Copy the items from the start through the line containing "This screenshot has height=311, width=552.", swapping "combo box" for "dropdown menu" and changing nothing else.

*** Rows ***

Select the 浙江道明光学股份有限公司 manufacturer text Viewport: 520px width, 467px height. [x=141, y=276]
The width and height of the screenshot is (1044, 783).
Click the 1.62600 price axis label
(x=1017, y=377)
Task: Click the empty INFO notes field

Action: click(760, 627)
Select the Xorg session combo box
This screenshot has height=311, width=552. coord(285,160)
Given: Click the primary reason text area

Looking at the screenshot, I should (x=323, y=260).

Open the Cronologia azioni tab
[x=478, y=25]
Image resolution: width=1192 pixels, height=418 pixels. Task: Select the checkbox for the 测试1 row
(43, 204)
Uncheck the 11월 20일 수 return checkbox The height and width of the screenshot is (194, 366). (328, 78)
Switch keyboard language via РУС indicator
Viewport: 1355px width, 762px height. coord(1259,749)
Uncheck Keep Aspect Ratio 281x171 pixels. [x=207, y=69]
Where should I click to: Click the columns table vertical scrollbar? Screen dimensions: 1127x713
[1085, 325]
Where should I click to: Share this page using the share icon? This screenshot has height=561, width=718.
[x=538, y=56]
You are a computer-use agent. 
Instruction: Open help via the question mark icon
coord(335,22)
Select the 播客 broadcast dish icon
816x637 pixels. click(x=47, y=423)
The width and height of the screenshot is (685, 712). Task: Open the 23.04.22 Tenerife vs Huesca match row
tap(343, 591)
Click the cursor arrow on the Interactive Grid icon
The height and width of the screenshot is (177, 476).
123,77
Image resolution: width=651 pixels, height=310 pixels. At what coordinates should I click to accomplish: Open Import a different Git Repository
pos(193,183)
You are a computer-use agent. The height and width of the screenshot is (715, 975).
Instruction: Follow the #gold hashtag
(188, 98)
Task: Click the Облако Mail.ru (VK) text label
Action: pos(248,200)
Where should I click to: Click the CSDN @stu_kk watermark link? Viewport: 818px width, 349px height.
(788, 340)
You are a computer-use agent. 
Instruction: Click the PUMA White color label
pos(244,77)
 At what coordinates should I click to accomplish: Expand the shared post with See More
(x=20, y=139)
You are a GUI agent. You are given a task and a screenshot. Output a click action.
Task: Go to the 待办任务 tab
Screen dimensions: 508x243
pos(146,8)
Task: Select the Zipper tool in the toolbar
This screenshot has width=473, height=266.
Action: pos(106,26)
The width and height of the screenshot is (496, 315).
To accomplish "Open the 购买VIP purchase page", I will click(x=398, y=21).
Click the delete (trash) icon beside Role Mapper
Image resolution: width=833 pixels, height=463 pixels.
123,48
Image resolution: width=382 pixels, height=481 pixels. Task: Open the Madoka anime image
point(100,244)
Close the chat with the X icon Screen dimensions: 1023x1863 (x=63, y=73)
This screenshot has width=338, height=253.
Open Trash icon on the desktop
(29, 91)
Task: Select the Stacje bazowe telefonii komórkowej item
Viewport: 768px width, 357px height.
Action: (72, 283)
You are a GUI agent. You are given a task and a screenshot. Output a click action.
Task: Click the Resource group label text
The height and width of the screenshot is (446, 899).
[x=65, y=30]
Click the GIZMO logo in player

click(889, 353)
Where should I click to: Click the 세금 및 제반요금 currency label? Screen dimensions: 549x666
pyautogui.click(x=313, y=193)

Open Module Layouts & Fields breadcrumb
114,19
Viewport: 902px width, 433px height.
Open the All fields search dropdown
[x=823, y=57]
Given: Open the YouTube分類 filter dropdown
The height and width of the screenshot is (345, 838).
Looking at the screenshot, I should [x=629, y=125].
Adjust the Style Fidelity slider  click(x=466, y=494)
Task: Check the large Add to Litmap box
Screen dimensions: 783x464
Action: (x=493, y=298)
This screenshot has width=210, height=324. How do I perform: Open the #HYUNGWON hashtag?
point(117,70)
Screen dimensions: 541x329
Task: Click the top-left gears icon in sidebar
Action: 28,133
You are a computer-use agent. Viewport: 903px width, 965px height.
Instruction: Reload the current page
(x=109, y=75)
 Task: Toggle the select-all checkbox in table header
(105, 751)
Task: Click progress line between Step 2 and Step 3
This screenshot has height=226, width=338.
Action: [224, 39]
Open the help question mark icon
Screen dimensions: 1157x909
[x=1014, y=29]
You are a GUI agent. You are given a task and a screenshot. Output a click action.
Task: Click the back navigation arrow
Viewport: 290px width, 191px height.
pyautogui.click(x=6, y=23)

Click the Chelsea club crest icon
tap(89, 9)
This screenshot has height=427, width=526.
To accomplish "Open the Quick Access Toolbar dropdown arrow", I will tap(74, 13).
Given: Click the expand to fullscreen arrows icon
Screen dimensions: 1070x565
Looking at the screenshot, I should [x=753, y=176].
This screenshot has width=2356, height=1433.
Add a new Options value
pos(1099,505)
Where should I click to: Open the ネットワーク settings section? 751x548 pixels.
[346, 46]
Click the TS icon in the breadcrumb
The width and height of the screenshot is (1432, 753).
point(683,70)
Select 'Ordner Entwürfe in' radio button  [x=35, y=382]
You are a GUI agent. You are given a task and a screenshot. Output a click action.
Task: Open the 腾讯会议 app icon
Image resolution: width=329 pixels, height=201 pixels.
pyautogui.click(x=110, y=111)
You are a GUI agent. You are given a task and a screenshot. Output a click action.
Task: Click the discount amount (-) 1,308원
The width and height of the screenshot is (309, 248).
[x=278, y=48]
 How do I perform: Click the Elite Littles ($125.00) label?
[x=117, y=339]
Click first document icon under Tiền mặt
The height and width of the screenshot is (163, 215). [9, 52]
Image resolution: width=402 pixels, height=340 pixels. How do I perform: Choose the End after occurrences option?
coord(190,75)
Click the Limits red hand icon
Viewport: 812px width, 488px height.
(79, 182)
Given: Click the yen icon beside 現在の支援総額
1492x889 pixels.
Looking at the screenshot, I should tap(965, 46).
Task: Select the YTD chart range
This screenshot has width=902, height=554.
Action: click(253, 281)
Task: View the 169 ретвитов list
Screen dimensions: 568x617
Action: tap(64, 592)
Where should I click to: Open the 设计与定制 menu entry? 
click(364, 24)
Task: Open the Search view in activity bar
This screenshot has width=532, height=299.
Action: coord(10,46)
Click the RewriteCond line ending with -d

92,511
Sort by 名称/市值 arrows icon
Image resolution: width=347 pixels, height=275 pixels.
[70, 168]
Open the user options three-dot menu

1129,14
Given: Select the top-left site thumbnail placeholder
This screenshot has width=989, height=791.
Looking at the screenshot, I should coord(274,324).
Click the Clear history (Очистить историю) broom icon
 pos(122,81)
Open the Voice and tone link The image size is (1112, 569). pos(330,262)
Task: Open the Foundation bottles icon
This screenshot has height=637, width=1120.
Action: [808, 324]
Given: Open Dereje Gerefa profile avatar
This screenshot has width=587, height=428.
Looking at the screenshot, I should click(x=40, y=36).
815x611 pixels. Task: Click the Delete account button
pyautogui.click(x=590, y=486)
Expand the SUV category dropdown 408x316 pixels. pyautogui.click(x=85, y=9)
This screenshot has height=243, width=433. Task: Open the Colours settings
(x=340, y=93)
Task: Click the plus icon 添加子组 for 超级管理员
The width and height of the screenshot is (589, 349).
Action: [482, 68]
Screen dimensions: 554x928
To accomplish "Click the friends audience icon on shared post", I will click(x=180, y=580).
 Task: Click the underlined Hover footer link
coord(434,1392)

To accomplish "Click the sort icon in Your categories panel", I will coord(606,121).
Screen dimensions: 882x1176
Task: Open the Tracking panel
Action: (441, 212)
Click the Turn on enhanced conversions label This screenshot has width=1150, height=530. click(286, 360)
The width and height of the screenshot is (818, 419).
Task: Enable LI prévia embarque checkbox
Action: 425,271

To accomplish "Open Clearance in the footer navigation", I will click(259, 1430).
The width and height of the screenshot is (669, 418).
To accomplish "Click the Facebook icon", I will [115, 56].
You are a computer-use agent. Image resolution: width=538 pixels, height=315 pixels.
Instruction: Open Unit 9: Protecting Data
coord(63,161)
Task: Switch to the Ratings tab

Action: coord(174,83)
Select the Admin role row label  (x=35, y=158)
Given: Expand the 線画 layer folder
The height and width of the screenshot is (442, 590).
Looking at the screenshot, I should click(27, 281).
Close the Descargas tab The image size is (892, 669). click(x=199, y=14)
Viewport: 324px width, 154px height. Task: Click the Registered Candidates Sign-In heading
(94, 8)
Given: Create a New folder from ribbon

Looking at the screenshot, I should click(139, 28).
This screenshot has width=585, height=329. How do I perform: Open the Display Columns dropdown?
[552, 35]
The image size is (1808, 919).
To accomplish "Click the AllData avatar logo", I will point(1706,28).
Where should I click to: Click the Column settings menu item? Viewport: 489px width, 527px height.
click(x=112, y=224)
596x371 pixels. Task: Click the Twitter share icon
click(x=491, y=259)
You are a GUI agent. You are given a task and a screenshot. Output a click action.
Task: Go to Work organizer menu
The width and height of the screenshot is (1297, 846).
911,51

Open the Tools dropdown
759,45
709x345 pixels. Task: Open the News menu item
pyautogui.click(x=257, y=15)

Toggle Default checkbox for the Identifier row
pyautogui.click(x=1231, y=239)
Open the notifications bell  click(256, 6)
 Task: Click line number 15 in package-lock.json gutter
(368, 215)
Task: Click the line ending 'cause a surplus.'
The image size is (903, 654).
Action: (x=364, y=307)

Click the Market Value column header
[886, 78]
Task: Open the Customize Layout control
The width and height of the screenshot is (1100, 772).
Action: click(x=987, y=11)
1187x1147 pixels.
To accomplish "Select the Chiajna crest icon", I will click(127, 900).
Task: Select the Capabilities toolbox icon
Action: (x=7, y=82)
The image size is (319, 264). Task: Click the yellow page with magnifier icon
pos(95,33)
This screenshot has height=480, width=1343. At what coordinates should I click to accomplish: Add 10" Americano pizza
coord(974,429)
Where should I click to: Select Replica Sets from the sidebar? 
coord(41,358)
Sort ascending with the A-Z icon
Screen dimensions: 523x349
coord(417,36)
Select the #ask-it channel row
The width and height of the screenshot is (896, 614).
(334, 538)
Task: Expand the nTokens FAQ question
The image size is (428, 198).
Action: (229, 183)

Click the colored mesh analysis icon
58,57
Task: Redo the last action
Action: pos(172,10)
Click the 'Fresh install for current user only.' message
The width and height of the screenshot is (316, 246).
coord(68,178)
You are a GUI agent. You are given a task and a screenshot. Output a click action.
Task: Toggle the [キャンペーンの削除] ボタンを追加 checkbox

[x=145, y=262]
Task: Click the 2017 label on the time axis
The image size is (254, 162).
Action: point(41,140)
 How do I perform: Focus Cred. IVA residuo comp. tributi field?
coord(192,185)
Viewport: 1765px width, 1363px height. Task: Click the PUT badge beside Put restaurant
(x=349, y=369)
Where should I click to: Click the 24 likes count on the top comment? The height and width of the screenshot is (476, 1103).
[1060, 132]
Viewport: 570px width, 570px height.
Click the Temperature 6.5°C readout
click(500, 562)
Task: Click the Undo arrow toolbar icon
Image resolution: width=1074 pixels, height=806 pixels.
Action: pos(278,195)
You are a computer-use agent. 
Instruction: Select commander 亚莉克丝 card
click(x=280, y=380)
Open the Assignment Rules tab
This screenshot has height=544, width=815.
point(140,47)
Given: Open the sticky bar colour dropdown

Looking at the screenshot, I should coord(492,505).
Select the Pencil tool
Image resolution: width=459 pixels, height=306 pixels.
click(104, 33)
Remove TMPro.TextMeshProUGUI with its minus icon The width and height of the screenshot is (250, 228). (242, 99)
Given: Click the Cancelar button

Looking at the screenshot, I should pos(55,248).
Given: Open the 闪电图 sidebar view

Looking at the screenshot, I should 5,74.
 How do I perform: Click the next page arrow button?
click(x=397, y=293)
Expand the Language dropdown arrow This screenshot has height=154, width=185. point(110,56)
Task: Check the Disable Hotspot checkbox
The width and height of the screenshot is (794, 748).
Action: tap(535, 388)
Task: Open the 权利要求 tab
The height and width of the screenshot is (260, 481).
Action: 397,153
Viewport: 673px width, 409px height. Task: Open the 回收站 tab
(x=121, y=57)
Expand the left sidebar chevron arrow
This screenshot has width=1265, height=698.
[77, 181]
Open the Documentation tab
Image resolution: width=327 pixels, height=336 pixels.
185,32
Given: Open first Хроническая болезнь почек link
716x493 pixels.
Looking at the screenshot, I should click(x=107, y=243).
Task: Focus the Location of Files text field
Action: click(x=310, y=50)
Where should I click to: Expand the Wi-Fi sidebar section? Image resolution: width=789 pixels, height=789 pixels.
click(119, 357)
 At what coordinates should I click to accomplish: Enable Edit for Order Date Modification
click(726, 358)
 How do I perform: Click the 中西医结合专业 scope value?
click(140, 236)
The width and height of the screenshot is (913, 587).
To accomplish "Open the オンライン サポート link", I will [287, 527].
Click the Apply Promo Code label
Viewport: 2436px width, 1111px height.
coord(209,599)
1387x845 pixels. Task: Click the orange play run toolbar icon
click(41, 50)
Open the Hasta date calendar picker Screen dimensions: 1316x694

***

Right answer.
Select the 浙江道明光学股份有限公司 manufacturer text Viewport: 520px width, 467px height. [x=141, y=276]
The width and height of the screenshot is (1044, 783).
Click the 1.62600 price axis label
(x=1017, y=377)
Task: Click the empty INFO notes field

Action: click(760, 627)
Select the Xorg session dropdown menu
This screenshot has height=311, width=552. coord(285,160)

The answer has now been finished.